Task prompt ▸
Please give back, word for word, only the lines starting at the one containing "Click the 30" and ending at the one containing "This screenshot has height=896, width=1370." within the material below.

--- Material supplied Enclosed Below ---

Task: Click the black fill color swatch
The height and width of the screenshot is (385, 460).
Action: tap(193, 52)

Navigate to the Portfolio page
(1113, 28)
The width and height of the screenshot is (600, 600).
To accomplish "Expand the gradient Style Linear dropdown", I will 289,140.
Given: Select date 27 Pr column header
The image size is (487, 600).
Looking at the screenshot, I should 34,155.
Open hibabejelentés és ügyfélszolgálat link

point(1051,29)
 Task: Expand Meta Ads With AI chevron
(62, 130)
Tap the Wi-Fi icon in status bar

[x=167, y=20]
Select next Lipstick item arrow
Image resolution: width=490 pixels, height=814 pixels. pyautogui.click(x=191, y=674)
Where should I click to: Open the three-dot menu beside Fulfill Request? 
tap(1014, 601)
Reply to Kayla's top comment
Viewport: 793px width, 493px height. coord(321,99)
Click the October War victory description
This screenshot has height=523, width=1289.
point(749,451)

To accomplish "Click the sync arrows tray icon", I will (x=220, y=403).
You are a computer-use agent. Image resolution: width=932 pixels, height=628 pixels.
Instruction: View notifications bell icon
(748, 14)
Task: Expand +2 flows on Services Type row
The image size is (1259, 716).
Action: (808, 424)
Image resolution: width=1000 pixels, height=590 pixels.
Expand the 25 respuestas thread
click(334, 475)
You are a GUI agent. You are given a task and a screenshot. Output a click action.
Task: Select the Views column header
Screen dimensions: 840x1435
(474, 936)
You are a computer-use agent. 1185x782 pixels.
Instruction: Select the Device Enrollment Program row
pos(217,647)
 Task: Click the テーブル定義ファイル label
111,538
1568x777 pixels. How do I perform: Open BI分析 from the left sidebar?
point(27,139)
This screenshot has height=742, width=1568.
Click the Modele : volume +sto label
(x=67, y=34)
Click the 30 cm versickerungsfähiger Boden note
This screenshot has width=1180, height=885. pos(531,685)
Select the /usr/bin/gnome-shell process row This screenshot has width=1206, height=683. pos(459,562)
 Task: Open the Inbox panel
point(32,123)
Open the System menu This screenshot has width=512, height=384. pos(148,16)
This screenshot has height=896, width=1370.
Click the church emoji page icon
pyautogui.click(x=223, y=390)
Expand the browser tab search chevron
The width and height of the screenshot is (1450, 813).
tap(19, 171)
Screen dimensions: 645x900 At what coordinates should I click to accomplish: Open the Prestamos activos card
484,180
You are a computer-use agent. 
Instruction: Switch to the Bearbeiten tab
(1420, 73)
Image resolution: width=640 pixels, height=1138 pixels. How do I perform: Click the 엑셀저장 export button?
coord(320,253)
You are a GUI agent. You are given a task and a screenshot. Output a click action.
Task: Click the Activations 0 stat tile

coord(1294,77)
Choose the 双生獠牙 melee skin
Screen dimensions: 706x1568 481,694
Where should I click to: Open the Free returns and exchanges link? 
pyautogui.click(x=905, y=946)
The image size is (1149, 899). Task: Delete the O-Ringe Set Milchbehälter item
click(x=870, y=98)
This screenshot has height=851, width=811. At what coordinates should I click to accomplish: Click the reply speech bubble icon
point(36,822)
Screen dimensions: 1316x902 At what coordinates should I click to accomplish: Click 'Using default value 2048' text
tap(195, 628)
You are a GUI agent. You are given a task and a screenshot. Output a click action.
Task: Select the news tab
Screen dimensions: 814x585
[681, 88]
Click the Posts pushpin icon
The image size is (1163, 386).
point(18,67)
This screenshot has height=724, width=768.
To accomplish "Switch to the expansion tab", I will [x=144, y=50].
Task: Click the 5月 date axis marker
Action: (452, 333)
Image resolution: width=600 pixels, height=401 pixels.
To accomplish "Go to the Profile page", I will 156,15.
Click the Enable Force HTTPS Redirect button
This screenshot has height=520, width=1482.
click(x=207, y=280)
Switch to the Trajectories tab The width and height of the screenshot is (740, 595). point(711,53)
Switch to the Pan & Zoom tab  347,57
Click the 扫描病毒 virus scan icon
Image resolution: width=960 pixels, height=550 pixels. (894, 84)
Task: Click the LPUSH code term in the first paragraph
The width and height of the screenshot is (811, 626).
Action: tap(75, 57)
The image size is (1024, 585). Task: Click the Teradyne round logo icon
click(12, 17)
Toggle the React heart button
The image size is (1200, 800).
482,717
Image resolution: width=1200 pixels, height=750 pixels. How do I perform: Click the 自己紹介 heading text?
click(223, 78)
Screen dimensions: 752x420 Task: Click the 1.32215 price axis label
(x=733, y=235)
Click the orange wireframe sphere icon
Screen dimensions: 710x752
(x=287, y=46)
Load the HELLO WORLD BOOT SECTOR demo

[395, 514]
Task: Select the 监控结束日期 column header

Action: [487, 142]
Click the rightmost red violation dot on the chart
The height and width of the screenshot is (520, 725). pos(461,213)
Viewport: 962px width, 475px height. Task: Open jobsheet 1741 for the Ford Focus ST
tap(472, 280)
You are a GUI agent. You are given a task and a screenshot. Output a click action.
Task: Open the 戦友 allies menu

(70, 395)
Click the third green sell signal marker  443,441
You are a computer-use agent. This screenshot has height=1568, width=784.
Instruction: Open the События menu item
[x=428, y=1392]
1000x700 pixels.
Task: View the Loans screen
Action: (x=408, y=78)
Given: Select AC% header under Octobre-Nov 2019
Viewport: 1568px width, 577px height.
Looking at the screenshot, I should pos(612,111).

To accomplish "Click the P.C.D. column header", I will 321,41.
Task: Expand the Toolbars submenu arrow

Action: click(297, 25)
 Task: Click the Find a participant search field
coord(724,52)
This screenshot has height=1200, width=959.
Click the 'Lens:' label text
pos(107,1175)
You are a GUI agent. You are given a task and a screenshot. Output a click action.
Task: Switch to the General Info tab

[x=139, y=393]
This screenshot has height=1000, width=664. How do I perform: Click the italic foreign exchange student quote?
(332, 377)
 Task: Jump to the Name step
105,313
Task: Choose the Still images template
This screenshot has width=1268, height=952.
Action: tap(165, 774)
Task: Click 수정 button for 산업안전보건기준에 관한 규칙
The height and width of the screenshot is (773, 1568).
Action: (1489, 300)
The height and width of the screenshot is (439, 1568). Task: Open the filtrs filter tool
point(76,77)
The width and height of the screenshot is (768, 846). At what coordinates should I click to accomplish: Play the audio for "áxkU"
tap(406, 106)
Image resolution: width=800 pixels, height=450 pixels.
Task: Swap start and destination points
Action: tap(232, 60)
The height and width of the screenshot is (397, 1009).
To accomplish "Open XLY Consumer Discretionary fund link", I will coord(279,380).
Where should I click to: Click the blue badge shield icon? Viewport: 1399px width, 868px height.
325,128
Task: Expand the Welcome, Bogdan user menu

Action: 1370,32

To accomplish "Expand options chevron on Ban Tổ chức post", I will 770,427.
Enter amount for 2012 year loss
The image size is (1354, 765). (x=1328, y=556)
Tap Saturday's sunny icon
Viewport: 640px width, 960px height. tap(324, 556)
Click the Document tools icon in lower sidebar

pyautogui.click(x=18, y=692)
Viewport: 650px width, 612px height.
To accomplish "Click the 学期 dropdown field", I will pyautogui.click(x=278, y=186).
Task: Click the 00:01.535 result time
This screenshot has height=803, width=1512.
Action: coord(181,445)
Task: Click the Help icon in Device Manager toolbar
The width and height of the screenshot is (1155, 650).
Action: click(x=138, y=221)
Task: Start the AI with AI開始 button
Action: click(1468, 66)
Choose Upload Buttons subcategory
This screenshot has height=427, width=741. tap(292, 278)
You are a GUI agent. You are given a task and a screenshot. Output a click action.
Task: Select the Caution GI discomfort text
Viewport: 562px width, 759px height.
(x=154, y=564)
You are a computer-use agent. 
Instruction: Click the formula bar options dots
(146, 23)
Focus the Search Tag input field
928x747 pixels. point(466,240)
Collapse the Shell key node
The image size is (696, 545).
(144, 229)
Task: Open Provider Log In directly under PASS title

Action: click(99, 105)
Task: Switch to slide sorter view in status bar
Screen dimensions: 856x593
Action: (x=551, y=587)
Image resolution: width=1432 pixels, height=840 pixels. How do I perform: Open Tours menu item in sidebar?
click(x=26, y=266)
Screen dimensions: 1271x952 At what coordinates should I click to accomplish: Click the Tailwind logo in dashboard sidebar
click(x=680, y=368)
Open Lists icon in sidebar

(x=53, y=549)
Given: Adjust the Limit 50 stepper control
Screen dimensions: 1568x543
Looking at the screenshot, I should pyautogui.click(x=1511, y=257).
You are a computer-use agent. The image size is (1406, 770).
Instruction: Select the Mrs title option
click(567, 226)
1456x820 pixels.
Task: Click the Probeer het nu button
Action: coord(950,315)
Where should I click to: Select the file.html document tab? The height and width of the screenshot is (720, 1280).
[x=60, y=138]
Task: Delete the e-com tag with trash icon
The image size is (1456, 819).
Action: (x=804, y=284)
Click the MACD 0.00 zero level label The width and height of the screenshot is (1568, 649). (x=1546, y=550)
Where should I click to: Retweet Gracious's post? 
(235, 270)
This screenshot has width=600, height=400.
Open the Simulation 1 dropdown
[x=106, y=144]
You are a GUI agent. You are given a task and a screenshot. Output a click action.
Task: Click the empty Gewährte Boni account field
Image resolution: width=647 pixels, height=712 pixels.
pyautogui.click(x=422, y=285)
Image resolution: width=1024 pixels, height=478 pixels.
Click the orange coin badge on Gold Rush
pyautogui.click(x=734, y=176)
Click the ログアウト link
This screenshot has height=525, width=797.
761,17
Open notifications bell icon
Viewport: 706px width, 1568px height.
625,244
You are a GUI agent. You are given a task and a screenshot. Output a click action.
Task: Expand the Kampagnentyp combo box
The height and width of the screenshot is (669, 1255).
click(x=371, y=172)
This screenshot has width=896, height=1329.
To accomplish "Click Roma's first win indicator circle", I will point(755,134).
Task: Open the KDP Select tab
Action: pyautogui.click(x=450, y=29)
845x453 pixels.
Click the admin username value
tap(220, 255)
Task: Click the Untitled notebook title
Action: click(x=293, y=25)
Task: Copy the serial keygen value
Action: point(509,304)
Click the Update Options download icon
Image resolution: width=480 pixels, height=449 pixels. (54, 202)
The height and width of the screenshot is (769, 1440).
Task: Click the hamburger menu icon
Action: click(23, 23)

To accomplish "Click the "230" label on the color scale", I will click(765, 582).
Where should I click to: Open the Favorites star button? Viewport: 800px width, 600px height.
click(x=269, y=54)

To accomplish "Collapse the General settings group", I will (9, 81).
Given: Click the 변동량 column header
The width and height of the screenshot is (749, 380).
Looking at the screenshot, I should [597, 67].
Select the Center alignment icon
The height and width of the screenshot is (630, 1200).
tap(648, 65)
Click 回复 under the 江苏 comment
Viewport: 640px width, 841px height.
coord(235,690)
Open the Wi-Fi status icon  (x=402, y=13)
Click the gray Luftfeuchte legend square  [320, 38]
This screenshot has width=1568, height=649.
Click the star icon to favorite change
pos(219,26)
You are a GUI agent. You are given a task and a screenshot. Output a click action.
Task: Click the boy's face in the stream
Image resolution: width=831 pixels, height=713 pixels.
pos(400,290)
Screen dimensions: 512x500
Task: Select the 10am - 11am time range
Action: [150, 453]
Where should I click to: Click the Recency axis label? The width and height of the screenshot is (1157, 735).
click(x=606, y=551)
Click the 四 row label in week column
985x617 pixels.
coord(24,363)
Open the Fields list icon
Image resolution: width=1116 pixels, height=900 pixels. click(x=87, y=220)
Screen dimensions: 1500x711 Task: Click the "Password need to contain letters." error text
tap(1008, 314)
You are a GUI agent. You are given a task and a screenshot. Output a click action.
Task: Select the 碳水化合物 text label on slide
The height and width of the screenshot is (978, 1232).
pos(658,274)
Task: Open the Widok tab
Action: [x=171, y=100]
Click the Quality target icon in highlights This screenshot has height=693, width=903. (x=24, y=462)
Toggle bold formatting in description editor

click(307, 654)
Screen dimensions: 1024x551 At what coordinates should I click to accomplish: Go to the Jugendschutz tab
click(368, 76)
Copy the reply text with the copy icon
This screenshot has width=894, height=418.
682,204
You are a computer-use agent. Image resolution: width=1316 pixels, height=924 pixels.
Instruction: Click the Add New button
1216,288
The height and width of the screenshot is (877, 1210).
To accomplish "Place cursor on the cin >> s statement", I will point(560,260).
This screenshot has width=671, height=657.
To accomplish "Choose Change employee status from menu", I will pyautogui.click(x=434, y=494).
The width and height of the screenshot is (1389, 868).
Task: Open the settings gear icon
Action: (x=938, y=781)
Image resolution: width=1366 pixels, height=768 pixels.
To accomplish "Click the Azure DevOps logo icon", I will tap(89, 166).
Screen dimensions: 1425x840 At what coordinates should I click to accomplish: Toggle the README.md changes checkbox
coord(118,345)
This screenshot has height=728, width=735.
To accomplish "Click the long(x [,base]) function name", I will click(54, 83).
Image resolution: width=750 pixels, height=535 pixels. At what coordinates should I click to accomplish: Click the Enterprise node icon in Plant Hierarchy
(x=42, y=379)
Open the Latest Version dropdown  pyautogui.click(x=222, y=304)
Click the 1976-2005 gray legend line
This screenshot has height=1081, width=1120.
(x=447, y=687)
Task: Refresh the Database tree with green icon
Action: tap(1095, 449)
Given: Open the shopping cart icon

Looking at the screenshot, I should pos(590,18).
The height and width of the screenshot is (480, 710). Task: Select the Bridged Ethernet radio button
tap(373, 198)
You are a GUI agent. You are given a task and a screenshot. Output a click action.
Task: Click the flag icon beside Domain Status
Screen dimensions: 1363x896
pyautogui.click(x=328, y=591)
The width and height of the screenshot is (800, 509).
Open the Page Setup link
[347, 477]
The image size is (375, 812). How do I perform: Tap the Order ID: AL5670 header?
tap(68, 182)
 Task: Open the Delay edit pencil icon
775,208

--- End of Enclosed Material supplied ---

Answer to the exercise ▸
Click the 30 cm versickerungsfähiger Boden note
This screenshot has width=1180, height=885. pos(531,685)
Select the /usr/bin/gnome-shell process row This screenshot has width=1206, height=683. pos(459,562)
 Task: Open the Inbox panel
point(32,123)
Open the System menu This screenshot has width=512, height=384. pos(148,16)
This screenshot has height=896, width=1370.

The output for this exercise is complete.